→ Excerpt to read
It is an unfortunate fact of human nature that when we know very little about something foreign to us, we tend to reduce that foreign thing to a single joke. Take Iceland, for example. Here we have a beautifully alien plot of land that erupted from the ocean not so very long ago, populated with a people descended from a mixture of Celts and Vikings who are united by a culture—the world's oldest democracy!—that has evolved in a clean, unbroken line from the 12th century to today. And what do most people have to say about Iceland?
Ask any American who's traveled to Iceland, and they'll tell you they've been avalanched by Björk jokes from friends and family, with "So did you meet Björk?" as the most common question by far. Everybody knows the weird pixie-faced singer who once wore a swan dress to the Oscars is from Iceland, and so they stick Iceland in the Björk-hole in their head, ready to proudly unveil that reference if Iceland ever comes up in conversation.
So I suppose it's a blessing of sorts that Icelandic author Sjón has a Björk connection: He has written lyrics for Björk and was nominated for an Oscar for his lyrics in Dancer in the Dark. That way, when you're telling friends about this amazing author you've just discovered, you can incorporate the inevitable Björk reference into the conversation cleanly and without incident.
But Sjón deserves more than a Björk joke. Choose any of his three handsome books newly published in America by Farrar, Straus and Giroux, and you'll see why.
Of the three, The Blue Fox ($10) is probably the most accessible. Set in the late 1800s, it's the story of a hunter pursuing a mythical animal, a man who takes care of a woman with Down syndrome in a time when most infants with Down were suffocated at birth ("No witnesses were needed; before the child could utter its first wail, the midwife would close its nose and mouth, thereby returning its breath to the great cauldron of souls from which all mankind is served"), and a priest buried alive under a glacier. Sjón's language is deceptively plainspoken and direct, like the explanatory cadence of Icelandic sagas (those unfamiliar with the sagas will instead probably be reminded of the declaratory sentences of Kurt Vonnegut or Richard Brautigan).
If books described as "fablelike" aren't your thing, you should note that The Whispering Muse ($22) is the funniest of the three. Get a load of these opening sentences:
I, Valdimar Haraldsson, was in my twenty- seventh year when I embarked on the publication of a small journal devoted to my chief preoccupation, the link between fish consumption and the superiority of the Nordic race. It was written in Danish, under the title Fisk og Kultur, and came out in seventeen volumes over the space of twenty years.
Haraldsson, who proudly informs us he is also the author of Memoirs of a Herring Inspector, is the best kind of terrible narrator. He operates under a series of wrongheaded assumptions (about fish, about racial superiority, about his own dominance over a world that couldn't be bothered to care about him) as he goes on an adventure on a Danish merchant ship in 1949. Haraldsson relates the stories he hears on the vessel, most of which are told by a man who claims to have served on the Argo with Jason. (There are also stories about sailors getting in fights with monkeys, "a story," Haraldsson notes, "that every mariner seems to have in his repertoire.") The book is a big-fish-tale casserole of myth and the mundane explained by a self-important idiot, which somehow makes everything more sublime.
From the Mouth of the Whale ($13) is the most challenging of the three, combining the biblical story of Jonah, the sorry state of women's medicine in the 1600s, and the battle of faith and reason, but Sjón has secreted into the novel the most rewards for patient readers of his work: All of his themes resonate deeply through Whale, and a reader who comes away from the book will have a greater understanding of the country the narrator refers to as "this unlovely splat of lava in the far north of the globe" with "the perpetual light of high summer" and the "terrible black chill that is the season we call winter." It's a land of bewildering reality and jaw-cracking fantasy; Sjón calls it home.

→ Data provided
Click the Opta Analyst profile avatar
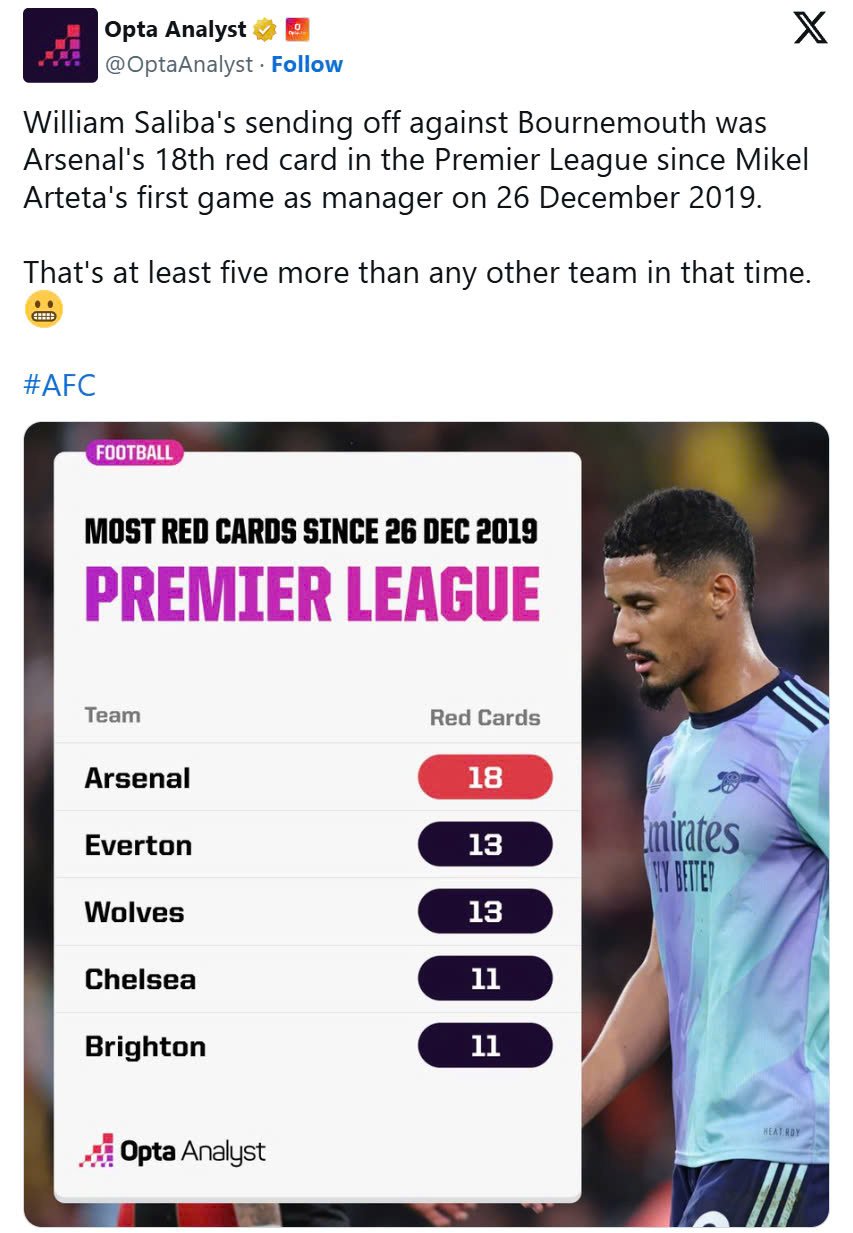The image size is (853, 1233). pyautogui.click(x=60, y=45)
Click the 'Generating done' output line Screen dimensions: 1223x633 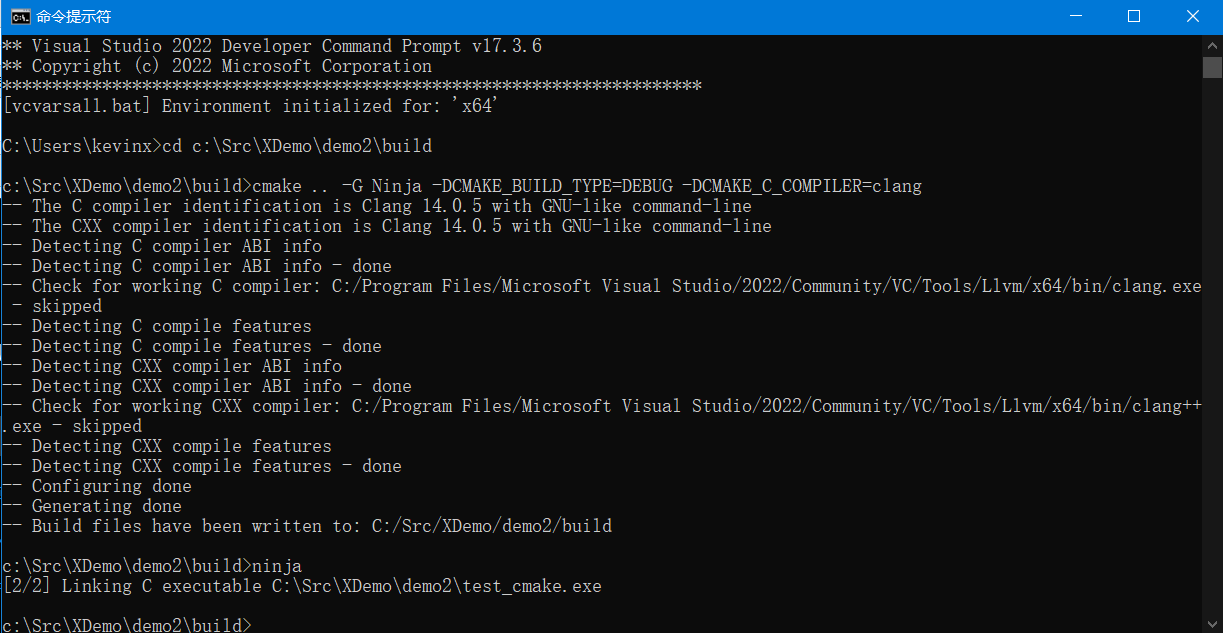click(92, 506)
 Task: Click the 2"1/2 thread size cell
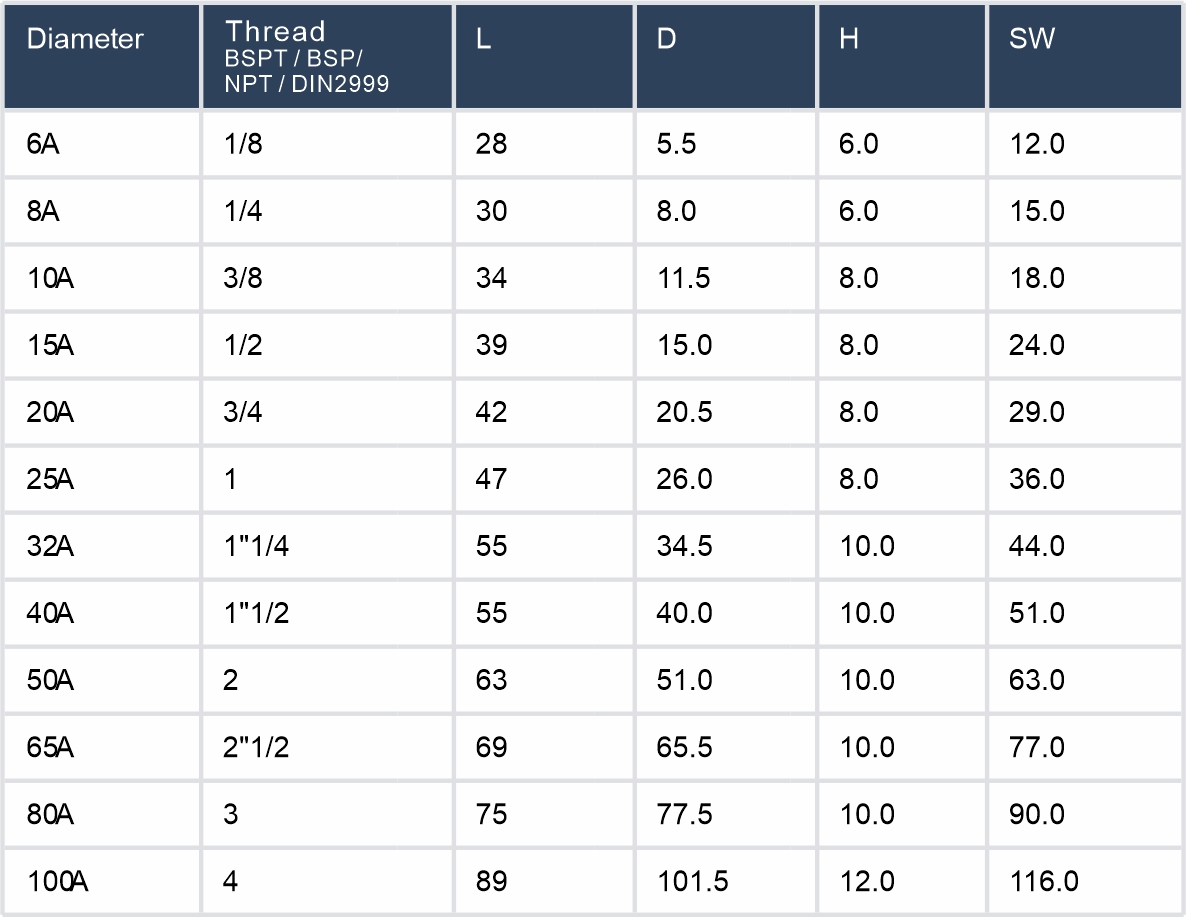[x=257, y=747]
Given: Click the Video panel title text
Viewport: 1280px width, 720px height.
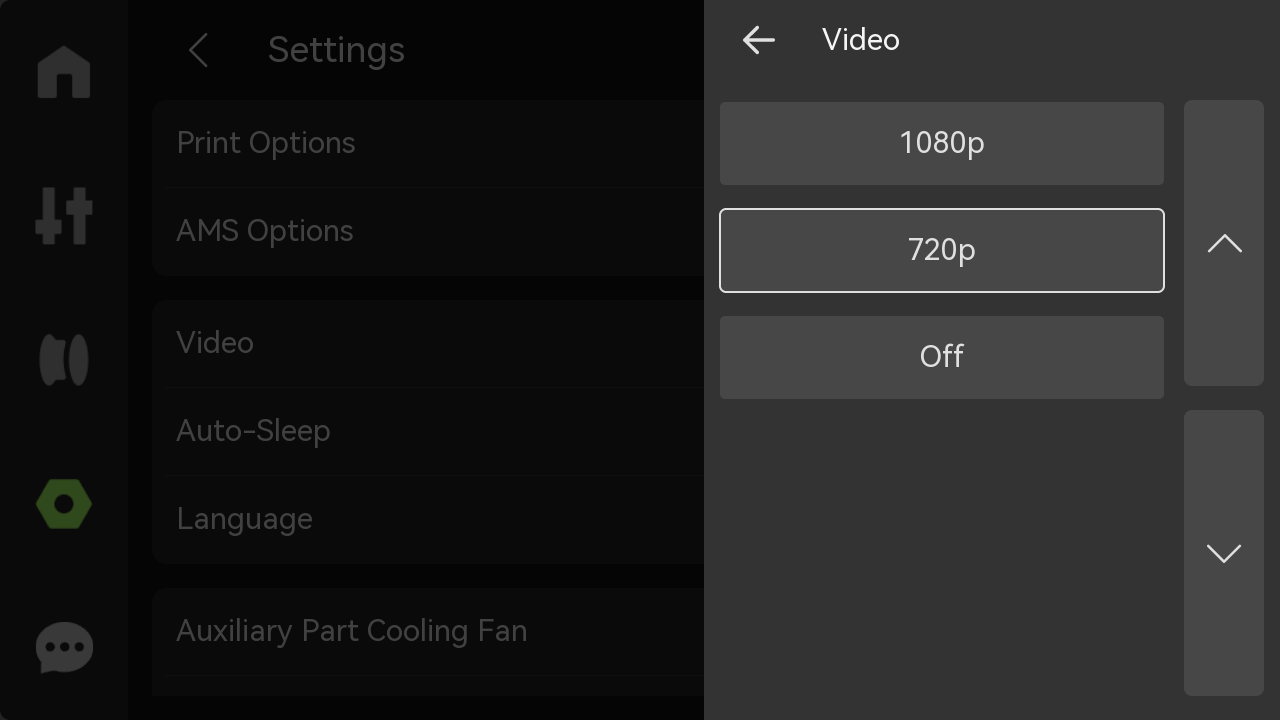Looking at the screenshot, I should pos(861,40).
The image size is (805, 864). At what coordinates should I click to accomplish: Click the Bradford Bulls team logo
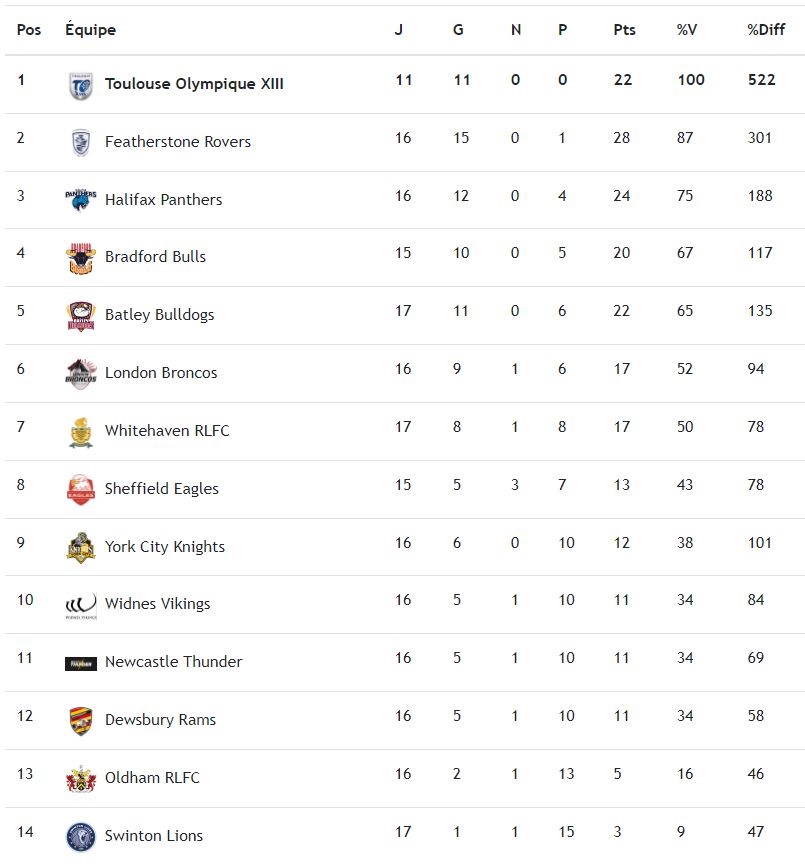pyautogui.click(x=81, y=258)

→ What you will do
Transcribe the passage of the review of Sjón's books between "Ask any American" and "and without incident.", inclusive. The records have nothing to do with the review of Sjón's books.

→ Solution to this exercise
Ask any American who's traveled to Iceland, and they'll tell you they've been avalanched by Björk jokes from friends and family, with "So did you meet Björk?" as the most common question by far. Everybody knows the weird pixie-faced singer who once wore a swan dress to the Oscars is from Iceland, and so they stick Iceland in the Björk-hole in their head, ready to proudly unveil that reference if Iceland ever comes up in conversation.
So I suppose it's a blessing of sorts that Icelandic author Sjón has a Björk connection: He has written lyrics for Björk and was nominated for an Oscar for his lyrics in Dancer in the Dark. That way, when you're telling friends about this amazing author you've just discovered, you can incorporate the inevitable Björk reference into the conversation cleanly and without incident.